Oleh: R. Ahmad Nur Kholis, M.Pd
Kisah kita tentang matematika, bermula dari kegiatan kita dalam kehidupan sehari-hari. Bangsa Mesir-lah yang sepertinya pertama kali memulai. Mereka sudah menggunakan simbol-simbol bilangan untuk menghitung hasil tangkapan dan menentukan luas lahan pertanian dan pajaknya. Hal ini menjadi awal mula aritmetika dan geometri.

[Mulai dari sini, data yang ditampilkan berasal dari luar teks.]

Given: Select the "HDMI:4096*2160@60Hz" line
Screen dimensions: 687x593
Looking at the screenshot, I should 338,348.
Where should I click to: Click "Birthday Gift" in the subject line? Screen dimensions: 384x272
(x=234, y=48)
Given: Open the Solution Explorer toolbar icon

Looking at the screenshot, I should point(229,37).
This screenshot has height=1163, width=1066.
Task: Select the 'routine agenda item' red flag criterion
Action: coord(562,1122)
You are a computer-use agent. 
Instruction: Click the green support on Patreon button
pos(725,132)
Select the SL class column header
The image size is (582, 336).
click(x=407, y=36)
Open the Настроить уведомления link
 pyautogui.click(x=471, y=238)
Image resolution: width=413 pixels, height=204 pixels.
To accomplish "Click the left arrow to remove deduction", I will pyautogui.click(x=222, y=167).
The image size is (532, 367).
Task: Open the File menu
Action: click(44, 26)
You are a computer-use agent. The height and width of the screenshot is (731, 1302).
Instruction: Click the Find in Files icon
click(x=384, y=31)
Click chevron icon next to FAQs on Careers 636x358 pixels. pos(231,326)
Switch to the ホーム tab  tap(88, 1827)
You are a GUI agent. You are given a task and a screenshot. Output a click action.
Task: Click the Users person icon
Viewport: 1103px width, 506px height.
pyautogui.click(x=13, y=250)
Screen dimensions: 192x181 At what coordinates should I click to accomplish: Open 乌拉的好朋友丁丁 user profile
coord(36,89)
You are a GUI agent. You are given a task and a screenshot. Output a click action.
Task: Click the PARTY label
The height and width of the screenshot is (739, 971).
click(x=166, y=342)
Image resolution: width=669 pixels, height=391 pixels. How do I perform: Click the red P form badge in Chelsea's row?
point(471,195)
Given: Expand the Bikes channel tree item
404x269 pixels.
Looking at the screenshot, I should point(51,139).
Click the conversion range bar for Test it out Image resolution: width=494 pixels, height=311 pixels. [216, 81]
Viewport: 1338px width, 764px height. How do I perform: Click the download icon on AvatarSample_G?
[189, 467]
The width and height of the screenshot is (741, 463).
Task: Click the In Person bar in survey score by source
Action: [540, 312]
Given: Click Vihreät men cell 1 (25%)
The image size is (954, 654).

Hal yang penting lagi adalah bahwa mereka orang Mesir telah mencoba mengamati langit dengan seksama. Mereka telah membagi hari ke dalam 24 jam, membuat alamank untuk meramalkan musim dan melakukan pengukuran untuk konstruksi dan navigasi. Inilah cikal-bakal trigonometri. Kehidupan mereka juga telah mencoba memanfaatkan sungai nil yang mengalami banjir setiap tahun dan membawa kesuburan. Dan yang paling penting adalah bahwa mereka telah mengenal abjad dan menuliskannya.
Informasi dari Papirus Rhind menjelaskan berbagai solusi untuk permasalahan matematika sebagaimana telah dipaparkan. Dan juga memberikan informasi tentang rasio antara keliling dan diameter lingkaran. Tapi nama matematika belumlah muncul ketika itu.
***
Peradaban Babilonia di dekat sungai Tigris dan Eufrat juga telah melakukan pengamatan dan pencatatan benda langit selama ribuan tahun. Mereka telah memiliki sistem bilangan berdasarkan satuan 60. Hal ini memudahkan penggunanya untuk menghitung dengan bilangan-bilangan besar. Dan bahwa hari ini kita mengetahui tentang fakta bahwa: satu menit adalah 60 detik. Dan lingkaran adalah 360 derajat, itu semua adalah warisan dari Babilonia.
***
Sistem penghitungan dari Babilonia ini tentu saja lebih maju dari pada bangsa Mesir. Namun apa yang mereka lakukan dan sistem yang mereka bentuk bukanlah sebuah bentuk formulasi filosofis yang benar-benar matang untuk dikatakan sebagai sistem berfikir deduktif. Melainkan merupakan kumpulan petunjuk ke arah itu.
***
Adalah Pythagoras, seorang pengembara dari pulau Samos Yunani yang merumuskan sebuah sistem berfikir deduktif dengan bukti. Ia telah mengembara ke luar dari negerinya selama 34 tahun dan bergaul bersama para penfeta dan pesulap. Dalam filsafatnya ia menyatakan bahwa bilangan bukanlah hanya sebuah alat, melainkan juga sebuah prinsip dalam kehidupan. Numbers rules the universe. Bilangan mengatur semesta, katanya. Selurih langit adalah bilangan dan harmoni.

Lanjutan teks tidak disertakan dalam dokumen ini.